● EXERCISE: Print every line below that comes at or after the line containing "Viewport: 1005px width, 551px height.", exactly as written.

DATA SUPPLIED Block Start

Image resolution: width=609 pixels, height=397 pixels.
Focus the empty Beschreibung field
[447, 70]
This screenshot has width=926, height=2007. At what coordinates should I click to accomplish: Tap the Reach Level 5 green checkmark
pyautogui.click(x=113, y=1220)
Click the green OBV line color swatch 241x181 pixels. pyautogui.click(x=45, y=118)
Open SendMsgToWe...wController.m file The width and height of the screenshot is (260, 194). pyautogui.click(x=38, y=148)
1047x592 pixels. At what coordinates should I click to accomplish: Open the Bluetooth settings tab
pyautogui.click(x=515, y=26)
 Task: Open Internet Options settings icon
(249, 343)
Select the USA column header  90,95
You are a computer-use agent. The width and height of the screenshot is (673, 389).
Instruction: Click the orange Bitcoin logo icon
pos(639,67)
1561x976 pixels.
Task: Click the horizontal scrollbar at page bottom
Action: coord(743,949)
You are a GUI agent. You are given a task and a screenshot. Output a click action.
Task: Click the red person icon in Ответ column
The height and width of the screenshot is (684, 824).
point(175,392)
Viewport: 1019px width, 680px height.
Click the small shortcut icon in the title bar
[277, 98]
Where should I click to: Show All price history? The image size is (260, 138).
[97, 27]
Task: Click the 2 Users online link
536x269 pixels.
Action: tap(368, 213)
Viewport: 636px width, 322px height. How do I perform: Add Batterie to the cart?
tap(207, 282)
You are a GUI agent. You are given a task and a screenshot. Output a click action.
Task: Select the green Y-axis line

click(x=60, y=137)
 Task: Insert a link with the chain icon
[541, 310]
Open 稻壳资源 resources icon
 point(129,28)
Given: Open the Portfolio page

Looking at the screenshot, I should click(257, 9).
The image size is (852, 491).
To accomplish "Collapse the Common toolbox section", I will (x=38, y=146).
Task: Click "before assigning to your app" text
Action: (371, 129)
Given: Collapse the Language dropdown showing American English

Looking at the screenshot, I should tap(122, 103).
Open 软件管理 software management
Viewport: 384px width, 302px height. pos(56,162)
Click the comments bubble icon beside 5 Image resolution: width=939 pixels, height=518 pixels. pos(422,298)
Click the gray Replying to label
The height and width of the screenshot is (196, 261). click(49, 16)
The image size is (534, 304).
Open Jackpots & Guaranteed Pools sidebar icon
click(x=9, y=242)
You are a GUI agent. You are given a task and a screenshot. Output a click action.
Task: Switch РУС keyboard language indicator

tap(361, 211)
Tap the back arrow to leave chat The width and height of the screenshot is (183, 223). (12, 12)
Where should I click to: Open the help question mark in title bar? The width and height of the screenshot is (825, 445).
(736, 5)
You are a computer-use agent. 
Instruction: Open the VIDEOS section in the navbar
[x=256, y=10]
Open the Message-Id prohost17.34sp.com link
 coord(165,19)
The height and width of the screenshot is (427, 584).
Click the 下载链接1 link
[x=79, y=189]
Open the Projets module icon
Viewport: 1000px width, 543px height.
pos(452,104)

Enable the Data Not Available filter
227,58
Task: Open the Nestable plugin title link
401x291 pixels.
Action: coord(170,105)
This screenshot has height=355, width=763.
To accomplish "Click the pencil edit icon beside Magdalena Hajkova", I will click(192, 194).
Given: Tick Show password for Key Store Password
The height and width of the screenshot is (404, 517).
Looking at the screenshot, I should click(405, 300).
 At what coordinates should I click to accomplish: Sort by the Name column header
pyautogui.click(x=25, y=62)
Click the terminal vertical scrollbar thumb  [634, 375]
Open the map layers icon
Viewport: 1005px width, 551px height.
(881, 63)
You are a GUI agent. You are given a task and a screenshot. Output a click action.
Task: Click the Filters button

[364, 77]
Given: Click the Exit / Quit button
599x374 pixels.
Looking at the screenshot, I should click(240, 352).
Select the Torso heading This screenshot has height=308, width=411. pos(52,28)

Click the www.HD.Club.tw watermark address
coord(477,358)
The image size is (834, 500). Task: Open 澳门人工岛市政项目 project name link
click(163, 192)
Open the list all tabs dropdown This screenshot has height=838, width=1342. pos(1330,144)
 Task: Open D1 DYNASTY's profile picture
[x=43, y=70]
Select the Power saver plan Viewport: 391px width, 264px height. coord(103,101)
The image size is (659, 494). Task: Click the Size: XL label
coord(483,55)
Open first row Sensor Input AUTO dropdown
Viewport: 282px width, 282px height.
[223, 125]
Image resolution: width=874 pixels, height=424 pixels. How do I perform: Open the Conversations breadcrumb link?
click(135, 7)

DATA SUPPLIED Block End

● TASK RESPONSE:
Viewport: 1005px width, 551px height.
(881, 63)
You are a GUI agent. You are given a task and a screenshot. Output a click action.
Task: Click the Filters button

[364, 77]
Given: Click the Exit / Quit button
599x374 pixels.
Looking at the screenshot, I should click(240, 352).
Select the Torso heading This screenshot has height=308, width=411. pos(52,28)

Click the www.HD.Club.tw watermark address
coord(477,358)
The image size is (834, 500). Task: Open 澳门人工岛市政项目 project name link
click(163, 192)
Open the list all tabs dropdown This screenshot has height=838, width=1342. pos(1330,144)
 Task: Open D1 DYNASTY's profile picture
[x=43, y=70]
Select the Power saver plan Viewport: 391px width, 264px height. coord(103,101)
The image size is (659, 494). Task: Click the Size: XL label
coord(483,55)
Open first row Sensor Input AUTO dropdown
Viewport: 282px width, 282px height.
[223, 125]
Image resolution: width=874 pixels, height=424 pixels. How do I perform: Open the Conversations breadcrumb link?
click(135, 7)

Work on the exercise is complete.